# Tutorial 3: Fine-Tuning a Cohere LLM with Medical Data

• Find the dataset preparation  [Notebook](https://colab.research.google.com/github/towardsai/ragbook-notebooks/blob/main/notebooks/Chapter%2010%20-%20Create_Dataset_For_Cohere_Fine_Tuning.ipynb)  and the fine-tuning  [Notebook](https://colab.research.google.com/github/towardsai/ragbook-notebooks/blob/main/notebooks/Chapter%2010%20-%20Fine_Tuning_using_Cohere_for_Medical_Data.ipynb)  for this section at  [towardsai.net/book](http://towardsai.net/book).

Using a proprietary model simplifies the fine-tuning process by simply supplying sample inputs and outputs, with the platform managing the actual fine-tuning. For example, in a classification model, a typical input would be a pair of <text, label>.

Cohere offers a range of specialized models for specific use cases and different functions, including  [rerank](https://txt.cohere.com/rerank/),  [embedding](https://docs.cohere.com/docs/multilingual-language-models), and  [chat](https://cohere.com/chat), all accessible via APIs. Users can create  [custom models](https://txt.cohere.com/custom-command-models/)  for three primary objectives: 1) Generative tasks where the model produces text output, 2) Classification tasks where the model categorizes text, and 3) Rerank tasks to improve semantic search results.

In this tutorial, we are fine-tuning a proprietary LLM developed by  [Cohere](https://cohere.com/)  for medical text analysis to perform  [Named Entity Recognition (NER)](https://en.wikipedia.org/wiki/Named-entity_recognition). NER enables models to recognize multiple entities in text, such as names, locations, and dates. We will fine-tune a model to extract information about diseases, substances, and their interactions from medical paper abstracts.

## Cohere API

The Cohere platform provides a selection of base models designed for different purposes. You can choose between base models with quicker performance or command models with more advanced capabilities for generative tasks. Each type also has a “light” version for additional flexibility.

[Create an account](https://dashboard.cohere.com/welcome/register)  on their platform to use the Cohere API at dashboard.cohere.com. Navigate to the “API Keys” section to obtain a Trial key, which allows free usage with certain rate limitations. This key is not for production environments but offers an excellent opportunity to experiment with the models before using them for production.

Install the Cohere Python SDK to access their API:

pip install cohere

Build a Cohere object with your API key and a prompt to generate a response to your request. You can use the code below but change the API placeholder with your key:

    pip install cohere

Build a Cohere object with your API key and a prompt to generate a response to your request. You can use the code below but change the API placeholder with your key:

In [None]:
from fine_tuning_custom_utils.helper import get_cohere_api_key
COHERE_API_KEY = get_cohere_api_key()

In [None]:
import cohere  

co = cohere.Client("<API_KEY>")

prompt = """The following article contains technical terms including diseases, drugs and chemicals. Create a list only of the diseases mentioned.

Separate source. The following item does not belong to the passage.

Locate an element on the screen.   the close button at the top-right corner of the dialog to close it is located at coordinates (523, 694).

Progressive neurodegeneration of the optic nerve and the loss of retinal ganglion cells is a hallmark of glaucoma, the leading cause of irreversible blindness worldwide, with primary open-angle glaucoma (POAG) being the most frequent form of glaucoma in the Western world. While some genetic mutations have been identified for some glaucomas, those associated with POAG are limited and for most POAG patients, the etiology is still unclear. Unfortunately, treatment of this neurodegenerative disease and other retinal degenerative diseases is lacking. For POAG, most of the treatments focus on reducing aqueous humor formation, enhancing uveoscleral or conventional outflow, or lowering intraocular pressure through surgical means. These efforts, in some cases, do not always lead to a prevention of vision loss and therefore other strategies are needed to reduce or reverse the progressive neurodegeneration. In this review, we will highlight some of the ocular pharmacological approaches that are being tested to reduce neurodegeneration and provide some form of neuroprotection.

List of extracted diseases:"""

response = co.generate(  
    model='command',  
    prompt = prompt,  
    max_tokens=200,  
    temperature=0.750)

base_model = response.generations[0].text

print(base_model)

    - glaucoma  
    - primary open-angle glaucoma

The code uses the `cohere.Client()` method to input your API key. The above code also defines the prompt variable, which will contain instructions for the model.

The model’s objective for this experiment is to analyze a scientific paper’s abstract from the [PubMed website](https://pubmed.ncbi.nlm.nih.gov/) and identify a list of diseases. The cohere object’s `.generate()` method specifies the model type and provides the prompts and control parameters to achieve this.

The `max_tokens` parameter sets the limit for the number of new tokens the model can generate, and the temperature parameter controls the randomness level in the output.

The command model can identify diseases without examples or supplementary information.